The consumers’ association said it doesn’t want caps on interest rates because consumers could lose other perks, such as airline points and fraud protection.

Flaherty, trying to brand himself as a consumer advocate, released his own set of proposals for credit card regulation in May.

Source

July 1, 2009

Heart attack likely killed Billy Mays: medical examiner

Filed under: legal — Tags: , , — Silver @ 11:45 am

TAMPA, Fla.–Television pitchman Billy Mays likely died of a heart attack in his sleep, but further tests are needed to be sure of the cause of death, a medical examiner said Monday.

Hillsborough County Medical Examiner Vernard Adams said Mays suffered from hypertensive heart disease, and the wall of the left ventricle of Mays’ heart and the wall of one of his arteries were enlarged. The boisterous, bearded 50-year-old, known for hawking OxiClean and other products on national commercials, was found dead Sunday by his wife in their Tampa condominium.

"The heart disease is perfectly consistent with sudden death," Adams said.

An official cause of death will be issued after toxicology and other tests are completed in eight to 10 weeks.

"While it provides some closure to learn that heart disease took Billy from us, it certainly doesn’t ease the enormous void that his death has created in our lives," his wife, Deborah, said in a statement. "As you can imagine, we are all devastated."

Adams said Mays was taking the prescription painkillers Tramadol and hydrocodone for hip pain, but there was no indication of drug abuse. Mays had planned to have hip-replacement surgery Monday.

Mays told his wife he didn’t feel well when he went to bed sometime after 10 p.m. Saturday. Earlier in the day, he said he was hit on the head when his flight from Philadelphia had a rough landing at Tampa International Airport. The airline said no passengers reported serious injuries.

Adams said the autopsy showed no evidence of head trauma.

In a 911 tape released Monday, a frantic woman tells emergency operators she found Mays cold and unresponsive. The woman isn’t identified, but police have said Deborah Mays found her husband dead.

When asked what had happened, the caller says she doesn’t know.

A second person got on the phone as the operator encourages them to get Mays on the floor to start CPR personal loans no credit check.

"We can’t get him up, ma’am," the woman says. "He’s gone."

Born William Mays in McKees Rocks, Pa., on July 20, 1958, Mays developed his style demonstrating knives, mops and other "As Seen on TV" gadgets on Atlantic City’s boardwalk. For years he worked as a hired gun on the state fair and home show circuits, attracting crowds with his booming voice and genial manner.

After meeting Orange Glo International founder Max Appel at a home show in Pittsburgh in the mid-1990s, Mays was recruited to demonstrate the environmentally friendly line of cleaning products on the St. Petersburg-based Home Shopping Network, now known as HSN.

Commercials and informercials followed, anchored by the high-energy Mays using them while tossing out kitschy phrases like, “Long live your laundry!"

HSN released a statement Monday morning, praising Mays as a “legend in the electronic retail history whose personality, entrepreneurial spirit and thoughtfulness for others have always been larger than life."

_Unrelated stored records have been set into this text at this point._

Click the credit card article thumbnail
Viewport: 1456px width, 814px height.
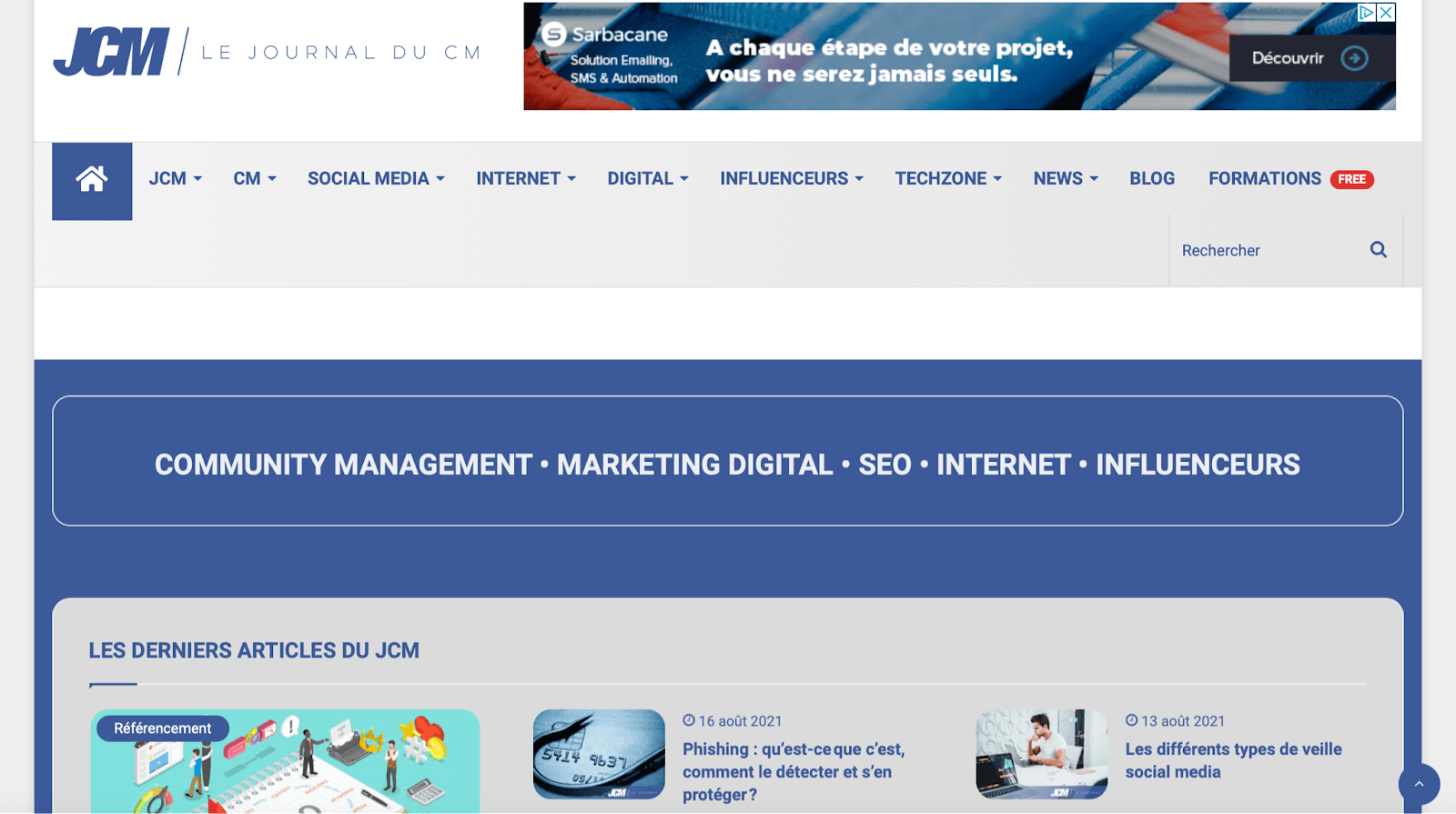(x=599, y=754)
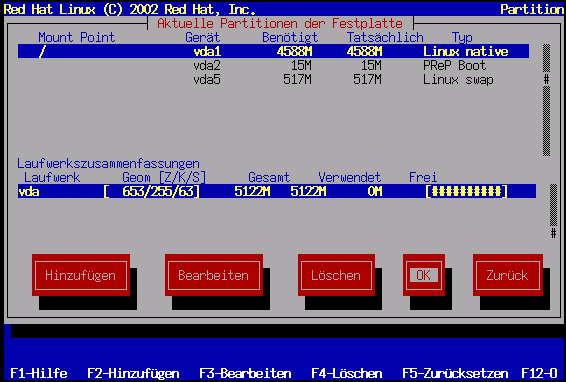The image size is (566, 382).
Task: Click the Typ column header
Action: point(462,37)
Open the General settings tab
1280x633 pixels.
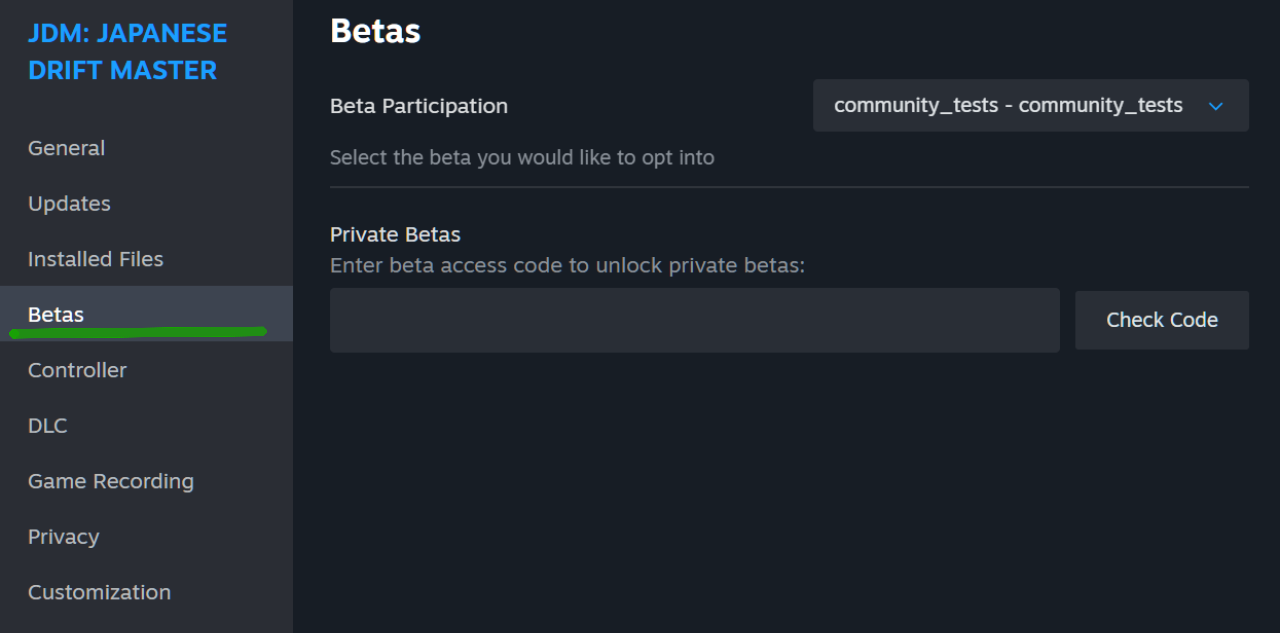66,148
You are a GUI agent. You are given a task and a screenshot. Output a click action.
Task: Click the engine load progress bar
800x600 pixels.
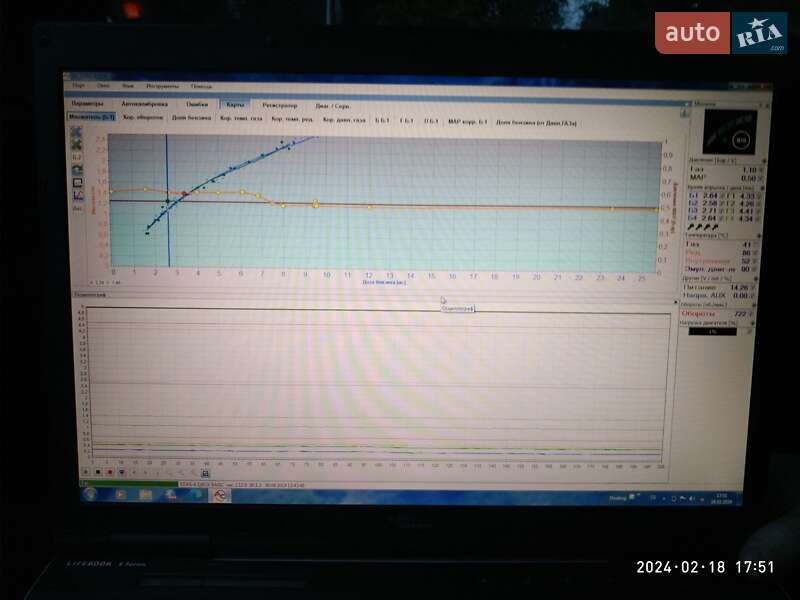point(712,332)
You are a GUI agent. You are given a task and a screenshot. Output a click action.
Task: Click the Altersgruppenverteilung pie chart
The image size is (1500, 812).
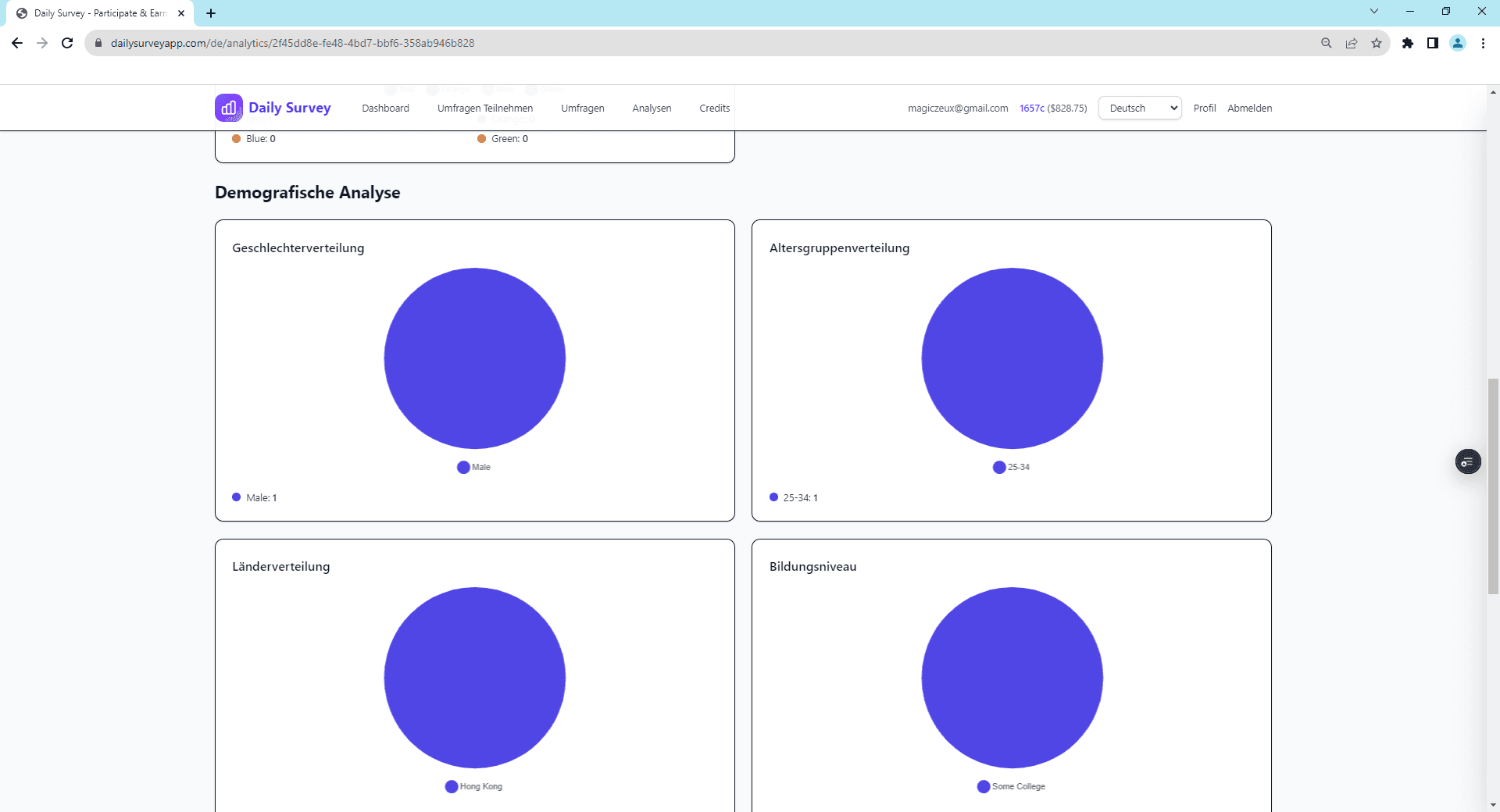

His ubiquitousness and thumbs-up, in-your-face pitches won Mays plenty of fans for his commercials on a wide variety of products. People lined up at his personal appearances for autographed colour glossies, and strangers stopped him in airports to chat about the products.

"I enjoy what I do," Mays told The Associated Press in a 2002 interview. "I think it shows."

Mays liked to tell the story of giving bottles of OxiClean to the 300 guests at his wedding, and doing his ad spiel (“powered by the air we breathe!") on the dance floor at the reception. Visitors to his house typically got bottles of cleaner and housekeeping tips.

Besides his wife, Mays is survived by a 3-year-old daughter and a stepson in his 20s, police said.